Yeah, the country itself will become much more right wing but so what? Imagine if only half of progressives and leftists emigrated out of the United States, what that would do to the tax base (note: people will have to renounce their citizenship to not keep getting taxes by the U.S.) and the general economy. If the first half then gathered resources to get the other half out (not dissimilar from previous emigrations) the U.S. would be without a pot to piss in, economically speaking.
AndyTiedye
(23,500 posts)Expatriate Americans still have to file tax returns, but foreign income taxes can be credited against what you have to pay Uncle Sam, so you might not have to pay the IRS anything.
http://www.irs.gov/taxtopics/tc856.html
hunter
(38,310 posts)Quit buying what the oligarchs are selling.
The only people who don't have this option are people living in poverty. They have few choices spending what little money they have. Most days they are merely surviving.
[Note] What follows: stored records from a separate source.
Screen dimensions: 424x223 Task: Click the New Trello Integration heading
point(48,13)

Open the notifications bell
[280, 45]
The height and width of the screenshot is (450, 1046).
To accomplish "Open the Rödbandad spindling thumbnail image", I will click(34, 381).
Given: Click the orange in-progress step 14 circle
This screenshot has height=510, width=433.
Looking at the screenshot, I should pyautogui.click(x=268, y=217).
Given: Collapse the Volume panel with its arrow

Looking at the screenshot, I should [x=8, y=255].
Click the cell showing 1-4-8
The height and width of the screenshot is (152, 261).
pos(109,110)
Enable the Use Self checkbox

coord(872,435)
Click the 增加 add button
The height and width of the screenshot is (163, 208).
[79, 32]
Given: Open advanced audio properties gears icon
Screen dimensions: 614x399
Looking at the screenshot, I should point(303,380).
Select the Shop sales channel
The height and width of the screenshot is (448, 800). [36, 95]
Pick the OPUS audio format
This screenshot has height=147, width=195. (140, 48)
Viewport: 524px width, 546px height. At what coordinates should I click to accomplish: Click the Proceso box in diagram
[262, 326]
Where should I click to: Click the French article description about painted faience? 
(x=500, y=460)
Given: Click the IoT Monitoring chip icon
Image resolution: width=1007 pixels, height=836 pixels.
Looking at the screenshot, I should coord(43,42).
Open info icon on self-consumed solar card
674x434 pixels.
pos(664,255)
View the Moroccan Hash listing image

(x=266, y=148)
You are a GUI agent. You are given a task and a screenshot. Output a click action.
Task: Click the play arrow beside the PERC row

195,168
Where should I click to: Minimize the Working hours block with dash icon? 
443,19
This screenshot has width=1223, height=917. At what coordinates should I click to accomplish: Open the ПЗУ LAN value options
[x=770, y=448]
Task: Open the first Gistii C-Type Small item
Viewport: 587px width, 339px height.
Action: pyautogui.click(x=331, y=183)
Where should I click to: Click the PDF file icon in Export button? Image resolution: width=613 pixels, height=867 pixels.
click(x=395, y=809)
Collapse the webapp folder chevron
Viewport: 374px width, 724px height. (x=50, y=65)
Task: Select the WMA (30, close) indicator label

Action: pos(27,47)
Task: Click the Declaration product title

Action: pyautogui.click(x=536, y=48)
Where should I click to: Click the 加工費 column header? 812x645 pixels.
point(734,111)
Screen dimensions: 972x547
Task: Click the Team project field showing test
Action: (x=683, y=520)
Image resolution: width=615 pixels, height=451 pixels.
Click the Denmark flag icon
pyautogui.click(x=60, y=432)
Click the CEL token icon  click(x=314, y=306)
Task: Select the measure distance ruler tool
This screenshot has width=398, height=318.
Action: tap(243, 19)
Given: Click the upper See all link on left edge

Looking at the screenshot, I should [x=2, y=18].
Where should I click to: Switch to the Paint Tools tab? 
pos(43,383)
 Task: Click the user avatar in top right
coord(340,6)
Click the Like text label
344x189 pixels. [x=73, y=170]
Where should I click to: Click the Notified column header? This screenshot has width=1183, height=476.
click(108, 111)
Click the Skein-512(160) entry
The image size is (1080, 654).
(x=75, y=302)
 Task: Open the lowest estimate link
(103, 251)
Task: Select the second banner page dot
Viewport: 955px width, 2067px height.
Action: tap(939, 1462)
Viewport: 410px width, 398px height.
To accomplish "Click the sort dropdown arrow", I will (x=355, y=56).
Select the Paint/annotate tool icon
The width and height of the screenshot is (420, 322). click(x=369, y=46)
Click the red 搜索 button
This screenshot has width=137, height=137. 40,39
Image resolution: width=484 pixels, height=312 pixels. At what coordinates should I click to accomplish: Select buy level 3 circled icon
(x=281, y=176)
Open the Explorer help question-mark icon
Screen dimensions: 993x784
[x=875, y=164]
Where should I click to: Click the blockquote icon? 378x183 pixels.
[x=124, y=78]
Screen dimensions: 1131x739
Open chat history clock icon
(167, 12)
If you have discretionary income, then keep it away from the oligarchs. Or work less if you can. There are plenty of things to do that will strengthen your local community, exercise your mind, and have minimal environmental impacts.
I see consumerism as a huge problem.
Instead of deciding what to boycott, boycott everything, and then decide what not to boycott.
I boycott any television with commercials, including blatantly corporate public radio and television. I don't have cable and satellite television. I won't pay for crap channels (like Fox news...). My television only plays movies I choose to watch, not corporate propaganda.
Ralph Baer, one of the creators of video games, whose family fled Germany when he was a child, said this:
http://www.computerhistory.org/collections/catalog/102657972
Television news and advertising in the U.S.A. are the corporate propaganda that turns everybody's head around.